Why is computer security so bad?

Because software almost doesn't work at all:
It’s hard to explain to regular people how much technology barely works, how much the infrastructure of our lives is held together by the IT equivalent of baling wire. 
Computers, and computing, are broken.
This is absolutely, 100% true.  Years ago I was at a company that found a security bug in the Unix Remote Procedure Call (RPC) routine.  It was bad, allowing J. Random Hacker to remotely take over your server.  It took me weeks to chase down the security team at a large company that really should have known better.  At the end of the day, they didn't fix it.  The reason?

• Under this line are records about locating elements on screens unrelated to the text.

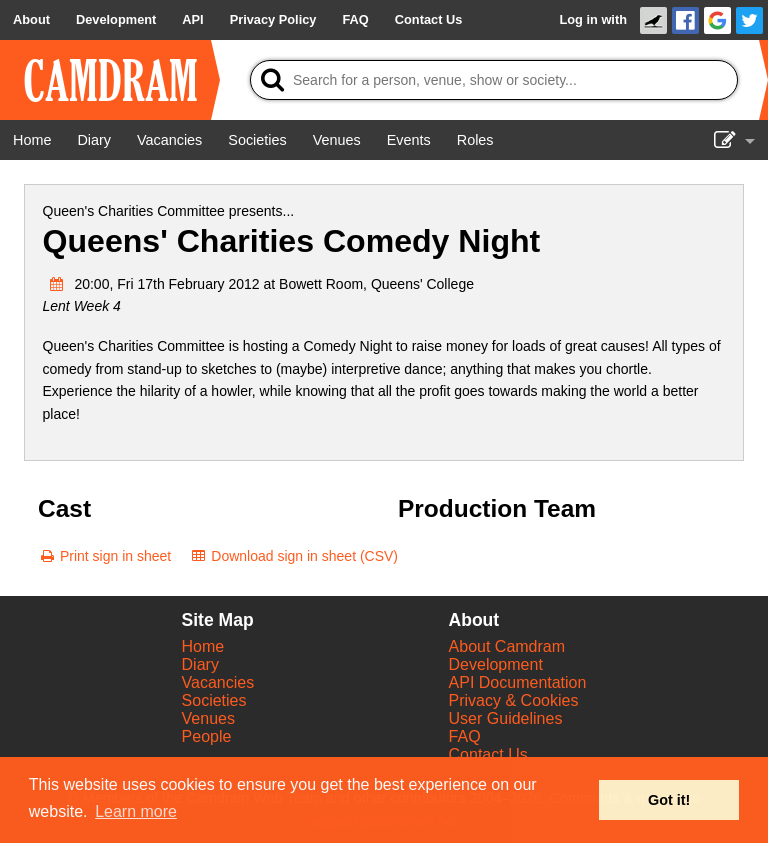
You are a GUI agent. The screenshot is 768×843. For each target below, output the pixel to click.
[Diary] (94, 140)
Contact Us (488, 754)
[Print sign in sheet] (104, 556)
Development (496, 664)
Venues (208, 718)
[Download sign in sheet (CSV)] (293, 556)
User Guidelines (506, 718)
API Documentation (518, 682)
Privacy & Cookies (514, 700)
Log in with (593, 19)
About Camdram (507, 646)
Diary (200, 664)
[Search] (494, 80)
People (207, 736)
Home (203, 646)
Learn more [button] (136, 811)
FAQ (465, 736)
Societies (214, 700)
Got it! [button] (669, 800)
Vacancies (218, 682)
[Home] (32, 140)
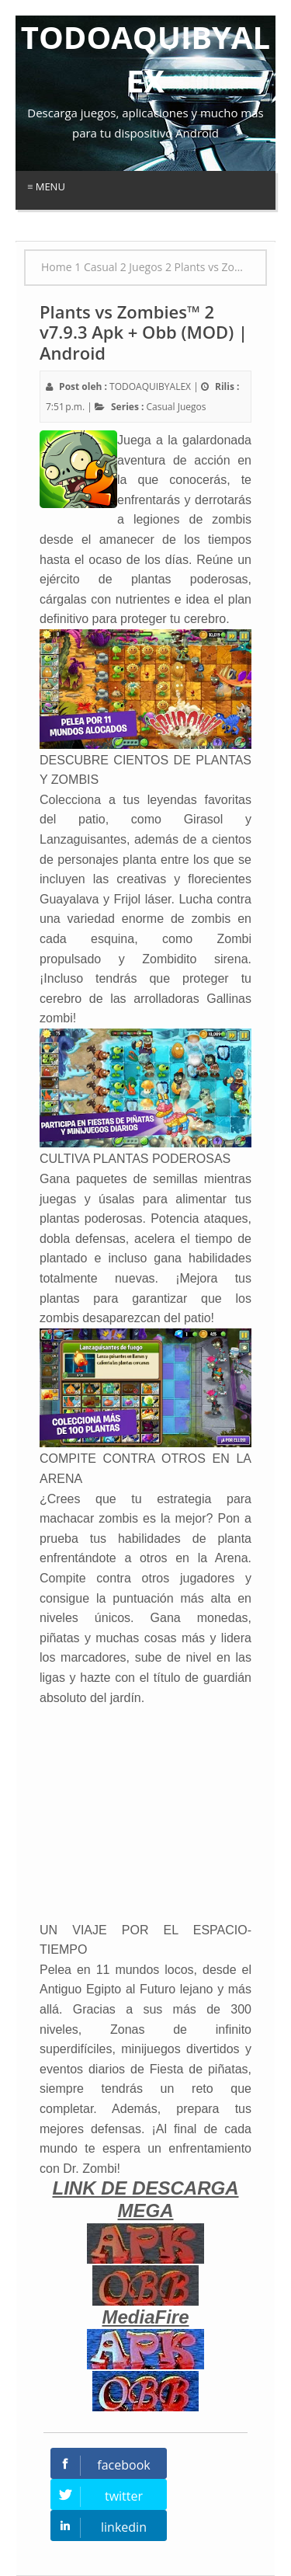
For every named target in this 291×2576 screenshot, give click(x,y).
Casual (161, 406)
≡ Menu (46, 186)
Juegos (192, 406)
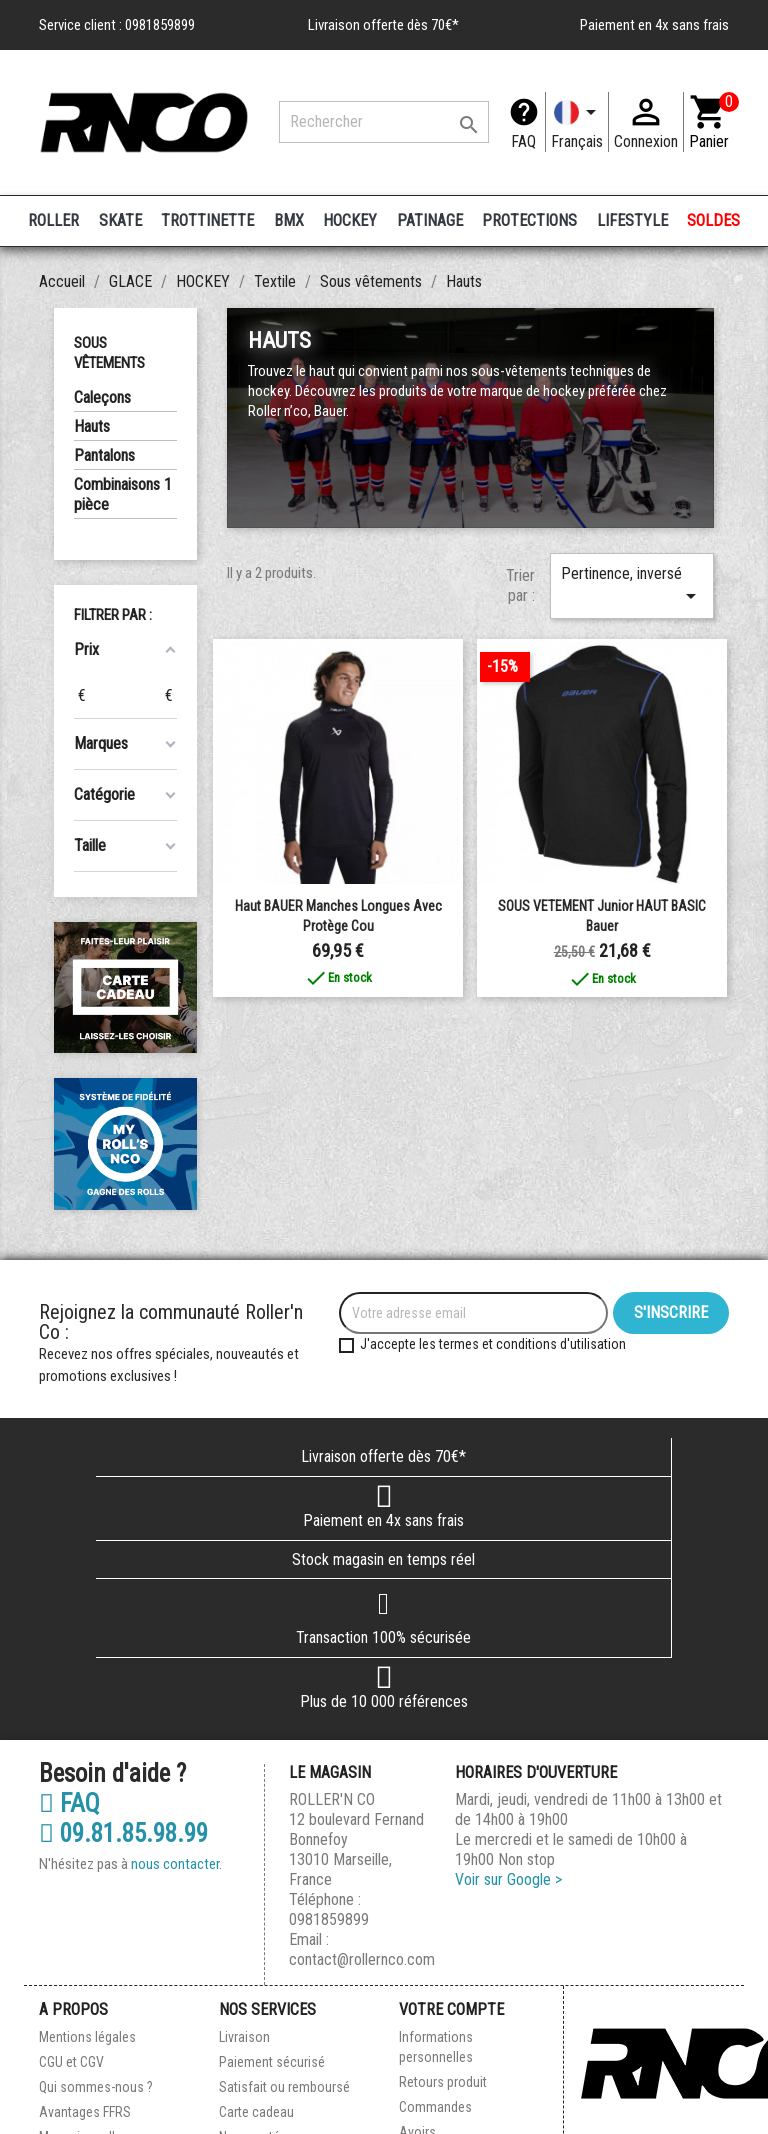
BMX (289, 220)
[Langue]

The code is really old and nobody here really understands how it works.  We're afraid that if we fix this we will actually break bigger things.

This is an excellent (if long) article about just how bad things are.  And this has the ring of truth:
For a bunch of us, especially those who had followed security and the warrantless wiretapping cases, the revelations weren’t big surprises. We didn’t know the specifics, but people who keep an eye on software knew computer technology was sick and broken. We’ve known for years that those who want to take advantage of that fact tend to circle like buzzards. The NSA wasn’t, and isn’t, the great predator of the internet, it’s just the biggest scavenger around. It isn’t doing so well because they are all powerful math wizards of doom. 
The NSA is doing so well because software is bullshit.

Hat tip: American Digest.


Ed Skinner said...

Some progress--note I said some--does happen. For the RCP issue, most have simply abandoned it and switched to the much more secure SSH wrapping. And programmers do switch from buffer over-running APIs to safer ones.

But new crap is also created. We're going to see a lot of issues in cars that will be software eelated. The Toyota gas pedal deaths, for example. Settled without blame out of court, analysts who've seen the code were horrified. New regulations are in store for that industry and I doubt I'll ever get in a car on aoto-pilot; my customer's commercial airliners with two pilots as backup scare me already.

Sherm said...

I wonder how much of this is because computers have gotten so powerful and storage so cheap. Small, elegant code isn't necessary and with more code comes more code to exploit.